With just five months until Britain is due to leave the EU, May has yet to nail down a divorce deal, with the insurance arrangement to keep open the border between British-ruled Northern Ireland and EU member state Ireland still the outstanding issue.
However, sources said there was immediate disagreement over whether the proposal would give the United Kingdom the power to unilaterally call time on the backstop, with both the home secretary, Sajid Javid, and the foreign secretary, Jeremy Hunt, arguing that it must. The agreement would "not be done at any cost", her official spokesman said.
Hardliner Michel Barnier was characteristically belligerent, insisting that the "backstop means backstop" and there is "still a real point of divergence" on the Northern Ireland issue.
May said she would not agree a withdrawal "at any cost", and that it would depend on an "acceptable" framework for future relations in areas like trade and security, expected to be covered in a separate political declaration.
He said: "Don't be under any illusion, there remains a significant amount of work to do".
Ministerial sources told HuffPost UK the cabinet could approve the long-awaited Withdrawal Agreement from the European Union as early as Thursday or Friday this week, followed by a special Brussels summit later this month and a Commons vote in December.

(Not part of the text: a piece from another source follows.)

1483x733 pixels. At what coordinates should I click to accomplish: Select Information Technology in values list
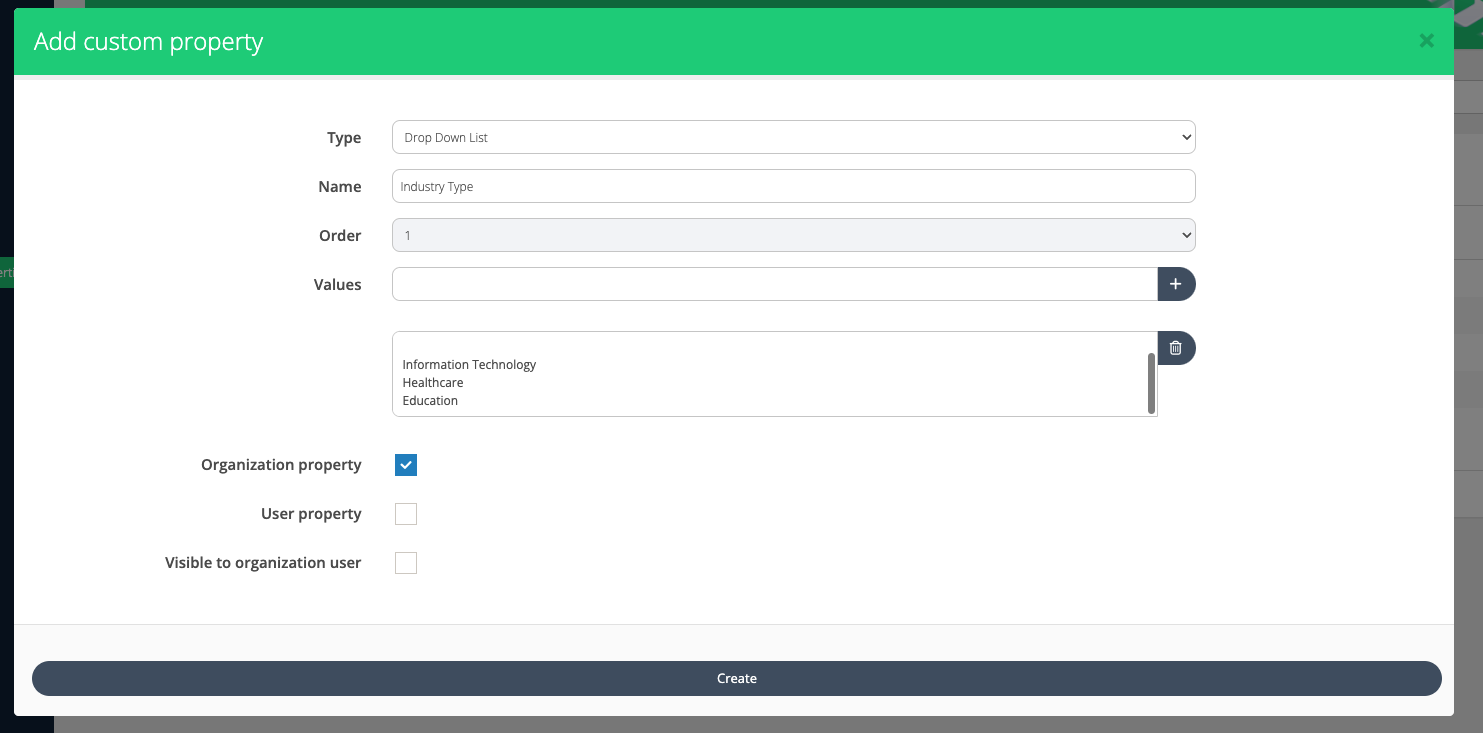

"We're willing to consider improvements to the backstop but we need to reach an agreement for this backstop and this backstop must be a genuine backstop".

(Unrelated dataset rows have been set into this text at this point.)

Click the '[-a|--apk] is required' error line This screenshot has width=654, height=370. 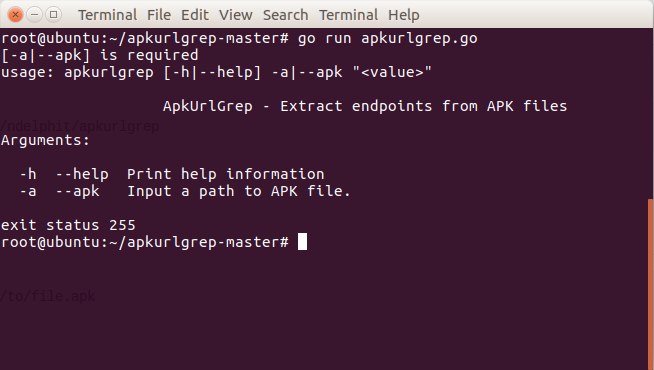(x=100, y=55)
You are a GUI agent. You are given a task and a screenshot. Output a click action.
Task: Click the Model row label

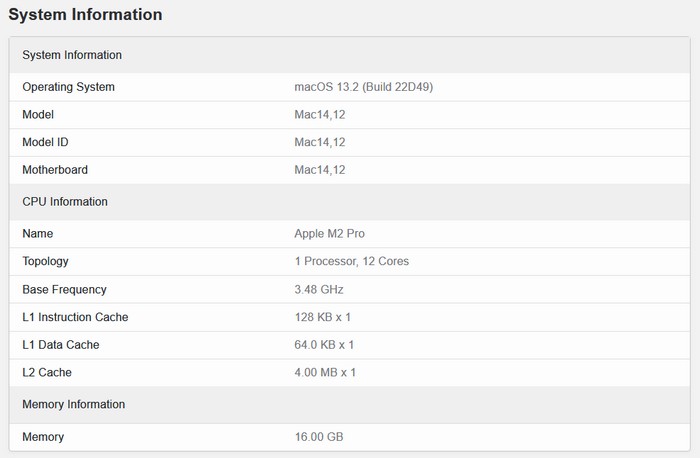38,115
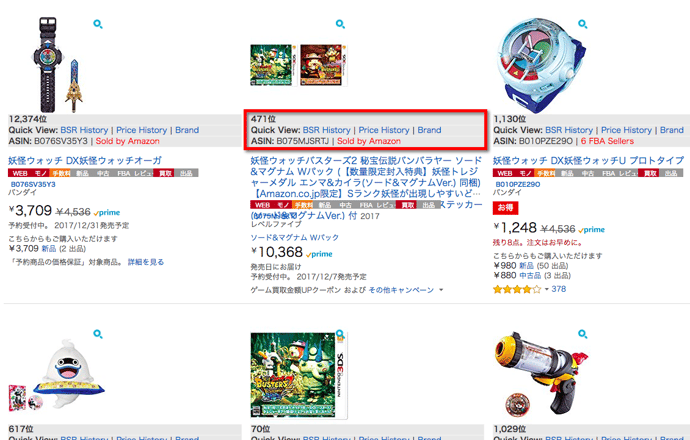690x440 pixels.
Task: Open the 中古品 (3 出品) used offers link
Action: click(545, 275)
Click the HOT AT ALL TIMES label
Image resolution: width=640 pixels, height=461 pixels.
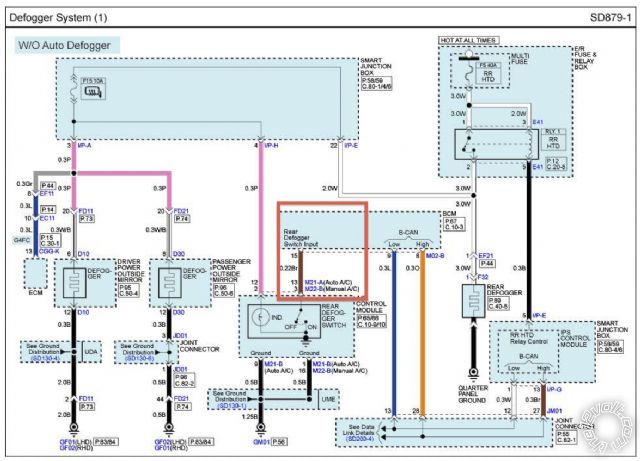coord(468,40)
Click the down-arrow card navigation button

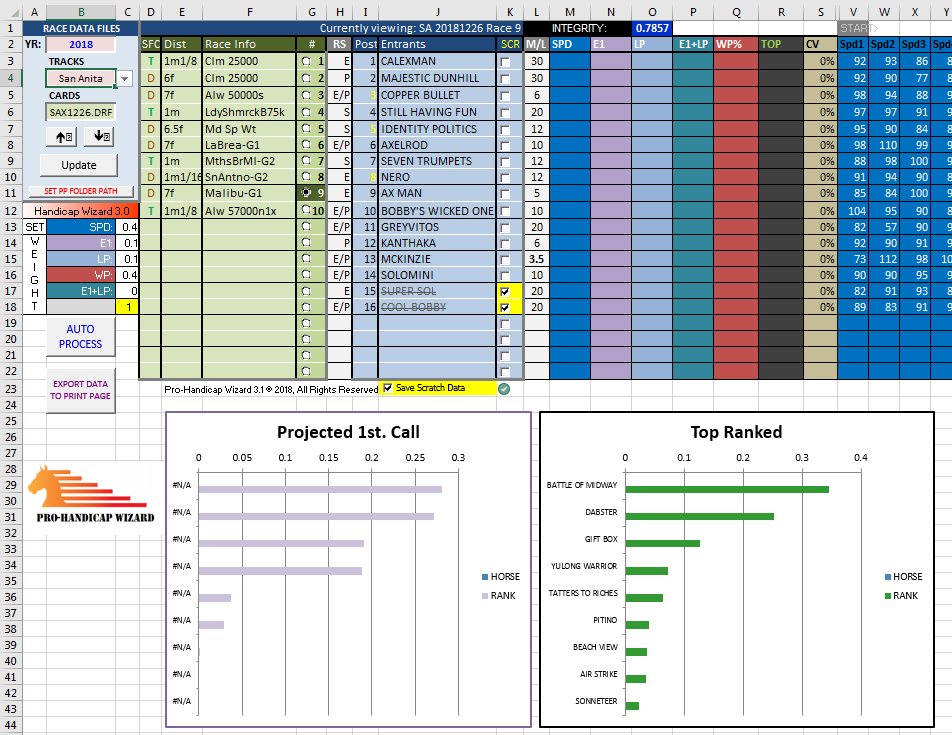pyautogui.click(x=101, y=137)
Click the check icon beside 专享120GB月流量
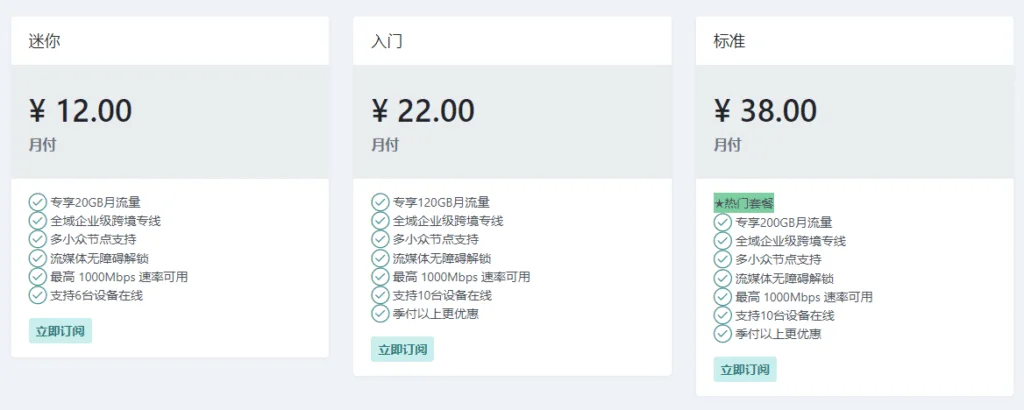This screenshot has width=1024, height=410. [x=380, y=202]
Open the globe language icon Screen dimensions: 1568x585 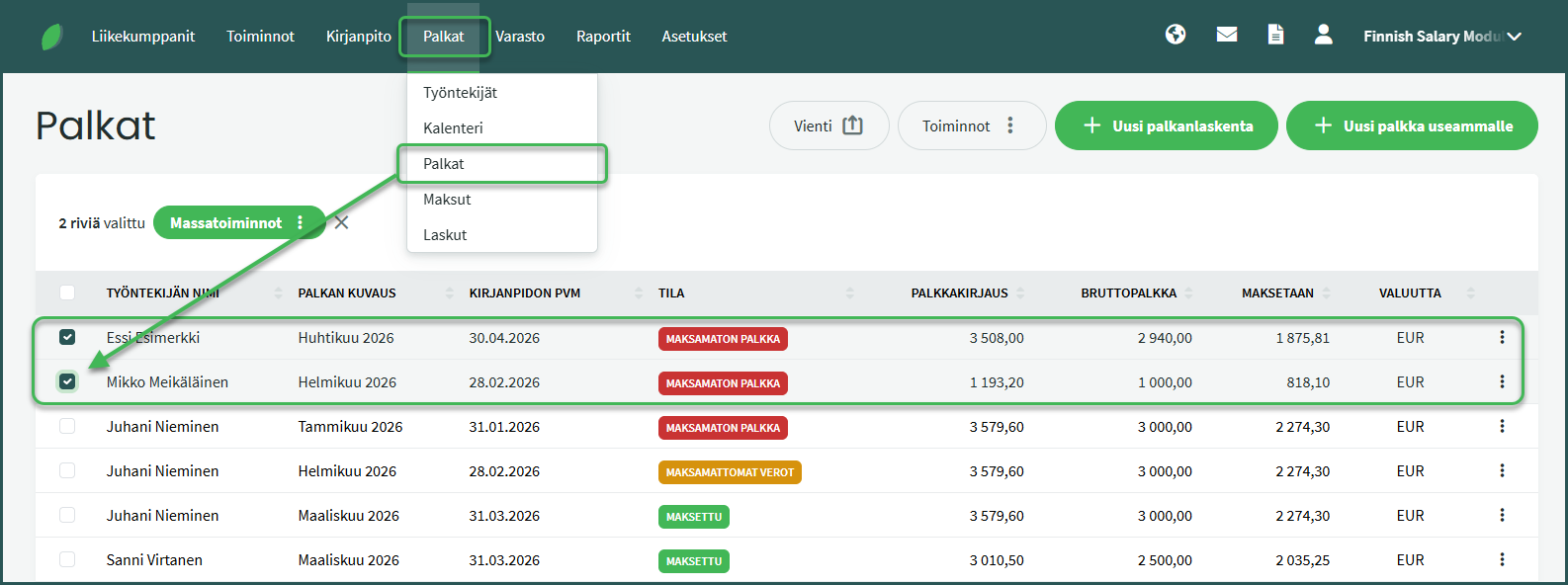[x=1176, y=36]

The Prime Minister's spokesperson said ministers needed more time to consider possible mechanisms that will prevent the United Kingdom from being tied to the European Union through a backstop arrangement to prevent a hard border in Northern Ireland.
In response, Sir Jeffrey said Dublin's stance was making a no-deal Brexit likely. The UK can not negotiate its own trade agreement while it is signed up the the customs union.
The notes say ministers would seek to claim "measured success", a deal that is "good for everyone", rather than claiming a victory with champagne corks popping.
Prime Minister Theresa May called a meeting Tuesday in what pundits say was a last ditch attempt at persuading colleagues to back a plan that could ultimately see all of the United Kingdom remaining inside the EU customs union, with all that would entail, in the event a Brexit-trade deal cannot eventually be reached.
Donaldson said that he could not understand why the Irish government "seems so intent on this course".
He tweeted: "Such an outcome will have serious consequences for economy of Irish Republic".
Looks like we're heading for no deal.
This shows the increasing fears from European Union regulators over the consequences of a no-deal Brexit and the possible significant impacts on the operation of clearing houses, which have become central to a study financial system since the start of the recession in 2008.